People put up with the impersonal experience of massive marketplaces like Amazon for the discounts, the ability to deliver within 24 hours, and other “super powers that compensate for the lack of authenticity,” Perry said. What sets small business owners apart is that they care about the purchase, the conversation, and who you are.

While bots offer small business owners greater efficiency that allows them to compete with the Amazons of the world, Perry said he doesn’t know if the potential loss of human “authenticity” is going to take away their edge. “That is my biggest fear,” he said, “I talk to my wife about this. I lose sleep over this.”

Where Shopify can help, Perry said, is in understanding the plethora of things small business owners don’t have time to tackle — tasks like marketing, loyalty programs, logistics, bookkeeping, taxes, and other roles a small business owner would like a full-time employee to handle if only they could afford the salary.

Perry said he has been confronted at conferences and other public events when he mentions automation and the idea of a computer doing a job that would have belonged to a human in years past.
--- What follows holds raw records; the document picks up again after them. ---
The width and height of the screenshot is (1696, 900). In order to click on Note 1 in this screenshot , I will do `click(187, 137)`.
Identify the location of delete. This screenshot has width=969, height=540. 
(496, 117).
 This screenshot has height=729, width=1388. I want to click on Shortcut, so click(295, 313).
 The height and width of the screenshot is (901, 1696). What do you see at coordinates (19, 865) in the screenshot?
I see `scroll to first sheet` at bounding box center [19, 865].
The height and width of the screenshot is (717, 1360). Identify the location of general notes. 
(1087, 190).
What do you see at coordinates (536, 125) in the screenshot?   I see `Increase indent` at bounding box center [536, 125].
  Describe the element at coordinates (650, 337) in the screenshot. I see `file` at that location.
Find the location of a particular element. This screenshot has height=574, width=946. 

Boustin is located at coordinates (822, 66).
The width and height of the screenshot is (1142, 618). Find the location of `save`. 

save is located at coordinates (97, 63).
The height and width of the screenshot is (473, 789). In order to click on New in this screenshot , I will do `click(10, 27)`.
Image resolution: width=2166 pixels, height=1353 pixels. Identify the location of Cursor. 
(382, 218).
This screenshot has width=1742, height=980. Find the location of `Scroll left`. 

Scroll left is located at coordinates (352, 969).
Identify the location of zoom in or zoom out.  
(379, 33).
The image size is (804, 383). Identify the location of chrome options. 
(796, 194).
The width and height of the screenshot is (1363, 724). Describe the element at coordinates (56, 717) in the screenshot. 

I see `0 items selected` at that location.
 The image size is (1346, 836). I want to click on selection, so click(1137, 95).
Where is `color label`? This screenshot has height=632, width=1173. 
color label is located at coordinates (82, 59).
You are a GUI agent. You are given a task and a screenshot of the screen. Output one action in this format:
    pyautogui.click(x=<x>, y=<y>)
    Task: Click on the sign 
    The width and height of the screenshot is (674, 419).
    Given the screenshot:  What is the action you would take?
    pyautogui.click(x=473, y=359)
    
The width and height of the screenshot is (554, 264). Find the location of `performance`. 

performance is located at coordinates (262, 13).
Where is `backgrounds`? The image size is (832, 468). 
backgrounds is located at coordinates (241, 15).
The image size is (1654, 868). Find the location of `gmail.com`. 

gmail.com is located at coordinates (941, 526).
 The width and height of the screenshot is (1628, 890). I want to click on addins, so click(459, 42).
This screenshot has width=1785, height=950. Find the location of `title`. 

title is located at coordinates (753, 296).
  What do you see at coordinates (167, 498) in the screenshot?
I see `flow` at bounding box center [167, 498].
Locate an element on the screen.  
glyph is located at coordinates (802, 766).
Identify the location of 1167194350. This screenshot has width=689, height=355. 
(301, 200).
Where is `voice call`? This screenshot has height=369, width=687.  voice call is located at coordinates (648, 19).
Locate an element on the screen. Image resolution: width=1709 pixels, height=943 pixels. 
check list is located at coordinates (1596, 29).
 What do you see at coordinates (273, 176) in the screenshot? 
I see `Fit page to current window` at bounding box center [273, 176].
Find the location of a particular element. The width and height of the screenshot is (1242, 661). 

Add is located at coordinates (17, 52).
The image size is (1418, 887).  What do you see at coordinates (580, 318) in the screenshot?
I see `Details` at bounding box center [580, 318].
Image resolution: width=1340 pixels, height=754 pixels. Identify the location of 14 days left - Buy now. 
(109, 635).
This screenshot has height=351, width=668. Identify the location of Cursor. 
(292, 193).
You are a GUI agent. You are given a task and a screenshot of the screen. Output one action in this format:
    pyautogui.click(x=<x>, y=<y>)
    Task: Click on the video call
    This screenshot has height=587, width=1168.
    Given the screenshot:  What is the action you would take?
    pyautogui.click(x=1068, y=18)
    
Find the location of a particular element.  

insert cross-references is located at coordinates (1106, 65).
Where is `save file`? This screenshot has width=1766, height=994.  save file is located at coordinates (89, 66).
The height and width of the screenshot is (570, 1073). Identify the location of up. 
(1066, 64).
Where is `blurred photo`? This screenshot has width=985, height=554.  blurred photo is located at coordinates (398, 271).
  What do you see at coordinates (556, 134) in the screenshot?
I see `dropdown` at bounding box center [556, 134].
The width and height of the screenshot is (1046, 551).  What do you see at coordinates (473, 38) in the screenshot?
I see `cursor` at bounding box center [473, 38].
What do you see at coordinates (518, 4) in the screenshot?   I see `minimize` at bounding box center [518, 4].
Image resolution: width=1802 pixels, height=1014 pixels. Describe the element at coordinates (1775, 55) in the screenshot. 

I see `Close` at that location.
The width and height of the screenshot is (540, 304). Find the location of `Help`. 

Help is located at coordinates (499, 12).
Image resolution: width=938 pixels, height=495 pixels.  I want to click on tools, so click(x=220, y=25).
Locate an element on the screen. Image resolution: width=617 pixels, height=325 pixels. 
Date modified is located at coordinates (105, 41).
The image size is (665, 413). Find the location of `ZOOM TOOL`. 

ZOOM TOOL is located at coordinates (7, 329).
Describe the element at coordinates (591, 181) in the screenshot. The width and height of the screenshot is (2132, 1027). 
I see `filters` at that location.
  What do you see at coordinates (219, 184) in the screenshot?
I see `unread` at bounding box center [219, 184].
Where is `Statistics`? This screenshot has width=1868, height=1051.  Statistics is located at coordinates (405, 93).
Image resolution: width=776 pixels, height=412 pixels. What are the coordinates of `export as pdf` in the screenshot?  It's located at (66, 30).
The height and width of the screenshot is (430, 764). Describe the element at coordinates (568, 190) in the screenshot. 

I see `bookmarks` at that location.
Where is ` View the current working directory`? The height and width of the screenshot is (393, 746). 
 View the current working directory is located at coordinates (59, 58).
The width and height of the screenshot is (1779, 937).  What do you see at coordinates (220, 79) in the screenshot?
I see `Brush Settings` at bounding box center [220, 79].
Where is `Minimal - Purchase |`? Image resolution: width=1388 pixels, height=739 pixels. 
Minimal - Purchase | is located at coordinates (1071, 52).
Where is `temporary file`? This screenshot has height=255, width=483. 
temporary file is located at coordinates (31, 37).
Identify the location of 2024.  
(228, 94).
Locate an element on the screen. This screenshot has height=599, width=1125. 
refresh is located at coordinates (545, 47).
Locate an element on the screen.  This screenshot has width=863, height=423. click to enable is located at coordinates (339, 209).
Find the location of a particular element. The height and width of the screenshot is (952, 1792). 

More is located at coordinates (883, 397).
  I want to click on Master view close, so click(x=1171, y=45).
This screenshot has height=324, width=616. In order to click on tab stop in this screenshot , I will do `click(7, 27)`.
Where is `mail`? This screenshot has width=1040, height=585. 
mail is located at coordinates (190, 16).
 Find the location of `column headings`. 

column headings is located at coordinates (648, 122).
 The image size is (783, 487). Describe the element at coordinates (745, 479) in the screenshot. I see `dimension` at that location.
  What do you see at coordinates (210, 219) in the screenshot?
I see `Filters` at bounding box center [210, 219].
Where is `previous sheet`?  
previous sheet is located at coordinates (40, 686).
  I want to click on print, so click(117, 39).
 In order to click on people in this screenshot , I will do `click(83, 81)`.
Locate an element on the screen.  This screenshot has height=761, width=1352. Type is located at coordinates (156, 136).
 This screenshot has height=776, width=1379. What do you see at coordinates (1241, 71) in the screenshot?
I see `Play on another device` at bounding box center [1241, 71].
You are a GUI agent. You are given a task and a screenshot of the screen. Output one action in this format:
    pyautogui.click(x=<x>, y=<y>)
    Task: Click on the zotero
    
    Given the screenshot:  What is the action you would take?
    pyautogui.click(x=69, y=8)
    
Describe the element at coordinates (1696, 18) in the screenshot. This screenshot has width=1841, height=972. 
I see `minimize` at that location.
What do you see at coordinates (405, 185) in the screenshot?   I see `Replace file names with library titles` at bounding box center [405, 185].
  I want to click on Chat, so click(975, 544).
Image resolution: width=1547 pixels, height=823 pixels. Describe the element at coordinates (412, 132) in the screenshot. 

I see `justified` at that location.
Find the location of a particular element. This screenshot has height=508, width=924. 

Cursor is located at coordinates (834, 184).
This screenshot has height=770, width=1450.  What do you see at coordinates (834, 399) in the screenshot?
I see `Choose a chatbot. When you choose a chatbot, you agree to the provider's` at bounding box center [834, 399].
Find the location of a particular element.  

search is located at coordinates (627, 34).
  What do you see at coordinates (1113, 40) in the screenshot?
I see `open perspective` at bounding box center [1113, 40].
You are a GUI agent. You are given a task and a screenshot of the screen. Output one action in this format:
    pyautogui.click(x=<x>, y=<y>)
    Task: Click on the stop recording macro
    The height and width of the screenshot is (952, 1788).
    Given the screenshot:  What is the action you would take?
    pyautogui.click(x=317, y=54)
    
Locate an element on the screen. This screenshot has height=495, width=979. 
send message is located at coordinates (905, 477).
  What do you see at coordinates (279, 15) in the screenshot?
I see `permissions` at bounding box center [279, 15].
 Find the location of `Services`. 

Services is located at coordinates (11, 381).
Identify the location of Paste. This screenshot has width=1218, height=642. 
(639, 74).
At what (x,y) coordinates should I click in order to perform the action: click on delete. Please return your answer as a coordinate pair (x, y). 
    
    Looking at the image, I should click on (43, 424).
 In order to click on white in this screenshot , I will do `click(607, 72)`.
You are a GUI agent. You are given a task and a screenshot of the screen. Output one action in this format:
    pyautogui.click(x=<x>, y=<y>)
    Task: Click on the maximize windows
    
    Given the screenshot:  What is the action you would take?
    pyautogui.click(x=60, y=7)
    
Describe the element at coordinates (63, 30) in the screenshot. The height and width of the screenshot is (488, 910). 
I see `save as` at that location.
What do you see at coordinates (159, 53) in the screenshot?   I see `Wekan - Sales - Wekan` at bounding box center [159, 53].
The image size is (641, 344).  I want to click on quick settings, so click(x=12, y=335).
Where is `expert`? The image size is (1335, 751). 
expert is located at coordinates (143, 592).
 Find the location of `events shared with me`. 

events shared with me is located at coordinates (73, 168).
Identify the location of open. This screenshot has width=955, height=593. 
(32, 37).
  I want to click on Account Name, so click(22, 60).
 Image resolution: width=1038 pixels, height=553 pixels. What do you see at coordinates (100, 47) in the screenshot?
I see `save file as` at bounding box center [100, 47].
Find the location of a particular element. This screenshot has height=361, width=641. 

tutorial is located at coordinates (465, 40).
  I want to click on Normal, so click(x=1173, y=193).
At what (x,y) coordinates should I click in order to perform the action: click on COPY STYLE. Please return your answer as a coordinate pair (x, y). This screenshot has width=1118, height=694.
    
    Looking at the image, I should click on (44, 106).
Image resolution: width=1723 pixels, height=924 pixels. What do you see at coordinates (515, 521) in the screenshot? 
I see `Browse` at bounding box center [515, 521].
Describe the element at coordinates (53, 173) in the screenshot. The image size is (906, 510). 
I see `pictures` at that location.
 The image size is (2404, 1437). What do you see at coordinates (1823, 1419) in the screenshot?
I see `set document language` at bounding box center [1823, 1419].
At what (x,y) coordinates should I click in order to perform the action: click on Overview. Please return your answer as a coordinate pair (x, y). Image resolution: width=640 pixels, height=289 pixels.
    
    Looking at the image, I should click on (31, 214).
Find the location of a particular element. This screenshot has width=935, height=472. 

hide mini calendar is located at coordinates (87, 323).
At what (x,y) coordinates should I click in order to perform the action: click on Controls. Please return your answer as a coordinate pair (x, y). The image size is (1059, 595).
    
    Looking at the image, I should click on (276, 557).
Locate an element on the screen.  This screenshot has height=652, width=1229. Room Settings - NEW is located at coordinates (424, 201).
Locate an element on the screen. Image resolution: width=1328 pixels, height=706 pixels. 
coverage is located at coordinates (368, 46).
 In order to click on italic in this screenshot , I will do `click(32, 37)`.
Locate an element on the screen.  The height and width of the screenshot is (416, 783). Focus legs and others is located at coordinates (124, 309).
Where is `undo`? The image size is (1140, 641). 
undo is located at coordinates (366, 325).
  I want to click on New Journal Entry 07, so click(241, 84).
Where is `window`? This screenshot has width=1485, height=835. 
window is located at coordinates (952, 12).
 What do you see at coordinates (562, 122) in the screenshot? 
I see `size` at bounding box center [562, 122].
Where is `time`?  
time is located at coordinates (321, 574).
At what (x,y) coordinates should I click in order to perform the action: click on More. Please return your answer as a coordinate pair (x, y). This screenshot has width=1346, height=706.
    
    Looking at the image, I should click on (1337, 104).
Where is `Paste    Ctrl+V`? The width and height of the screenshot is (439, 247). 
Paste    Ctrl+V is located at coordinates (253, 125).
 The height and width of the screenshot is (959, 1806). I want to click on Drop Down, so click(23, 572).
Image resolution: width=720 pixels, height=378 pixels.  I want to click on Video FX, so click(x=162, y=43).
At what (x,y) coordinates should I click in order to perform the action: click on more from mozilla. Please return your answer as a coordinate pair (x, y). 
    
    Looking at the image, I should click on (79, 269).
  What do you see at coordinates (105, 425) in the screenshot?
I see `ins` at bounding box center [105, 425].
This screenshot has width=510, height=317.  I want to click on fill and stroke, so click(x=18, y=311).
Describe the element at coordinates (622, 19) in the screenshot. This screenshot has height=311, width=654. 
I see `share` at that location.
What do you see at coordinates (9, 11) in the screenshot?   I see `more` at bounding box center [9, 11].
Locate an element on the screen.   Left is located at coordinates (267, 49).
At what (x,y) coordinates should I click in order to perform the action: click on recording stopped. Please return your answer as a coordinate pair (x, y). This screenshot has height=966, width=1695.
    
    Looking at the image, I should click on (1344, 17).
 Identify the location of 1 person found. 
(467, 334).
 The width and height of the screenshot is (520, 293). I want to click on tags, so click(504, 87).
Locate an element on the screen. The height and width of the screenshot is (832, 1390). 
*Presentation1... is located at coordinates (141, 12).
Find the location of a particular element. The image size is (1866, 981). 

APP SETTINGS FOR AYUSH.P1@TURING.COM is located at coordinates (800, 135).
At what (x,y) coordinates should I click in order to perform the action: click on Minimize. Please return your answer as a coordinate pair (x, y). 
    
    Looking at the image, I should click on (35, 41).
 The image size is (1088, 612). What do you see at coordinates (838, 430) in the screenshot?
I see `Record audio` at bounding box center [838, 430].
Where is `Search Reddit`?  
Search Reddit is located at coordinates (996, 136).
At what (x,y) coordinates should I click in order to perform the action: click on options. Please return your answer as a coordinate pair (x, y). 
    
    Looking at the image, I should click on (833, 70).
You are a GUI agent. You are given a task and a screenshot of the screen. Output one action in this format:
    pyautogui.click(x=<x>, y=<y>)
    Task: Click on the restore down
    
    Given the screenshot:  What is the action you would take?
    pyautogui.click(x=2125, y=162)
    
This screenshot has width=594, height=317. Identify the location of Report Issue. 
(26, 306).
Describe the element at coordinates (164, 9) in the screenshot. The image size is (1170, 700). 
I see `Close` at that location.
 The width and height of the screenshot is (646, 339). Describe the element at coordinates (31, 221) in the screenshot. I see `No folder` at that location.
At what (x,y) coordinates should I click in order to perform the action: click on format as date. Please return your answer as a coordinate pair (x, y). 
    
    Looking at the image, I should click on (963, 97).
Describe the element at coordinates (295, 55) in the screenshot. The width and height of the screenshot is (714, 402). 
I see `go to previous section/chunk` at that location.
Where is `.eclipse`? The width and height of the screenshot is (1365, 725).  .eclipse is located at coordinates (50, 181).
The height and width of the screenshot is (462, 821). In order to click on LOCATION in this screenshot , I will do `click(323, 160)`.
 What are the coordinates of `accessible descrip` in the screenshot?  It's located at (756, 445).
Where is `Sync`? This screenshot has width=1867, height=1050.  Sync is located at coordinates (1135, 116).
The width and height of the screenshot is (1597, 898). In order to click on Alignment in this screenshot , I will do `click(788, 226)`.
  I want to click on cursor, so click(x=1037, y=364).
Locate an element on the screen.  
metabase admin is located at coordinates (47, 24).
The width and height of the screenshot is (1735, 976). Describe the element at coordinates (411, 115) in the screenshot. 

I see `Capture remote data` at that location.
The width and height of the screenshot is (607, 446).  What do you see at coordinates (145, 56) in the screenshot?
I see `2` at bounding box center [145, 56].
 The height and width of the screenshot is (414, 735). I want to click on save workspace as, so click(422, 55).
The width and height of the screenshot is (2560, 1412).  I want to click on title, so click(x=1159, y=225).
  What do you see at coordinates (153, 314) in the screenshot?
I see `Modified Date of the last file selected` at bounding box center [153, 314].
He does not believe Kit is taking any human’s job away, because the businesses Kit helps can’t afford to hire a full-time promoter or advisor but can afford to hire a part-time virtual assistant powered by artificial intelligence.

“I’m going to eat all these roles so that this guy can just spend his time focused on two things: his product and his customers, because at the end of the day, for a founder, those are really the two most important things,” Perry said.

Customer interaction in a small business should remain “an intimate experience,” he added. Bots shouldn’t stand in the way of that.

“I can talk to a small merchant in New Zealand about his beef jerky and have a conversation with him about it the same way as if I physically walked into a store. So anytime you can take this physical experience that’s really magical, that makes it worth continually paying a premium,” he said.  “If you want to buy from a small business owner, and you take that into the digital world, that is a very special moment, that’s a privileged conversation to have with your customers at scale.”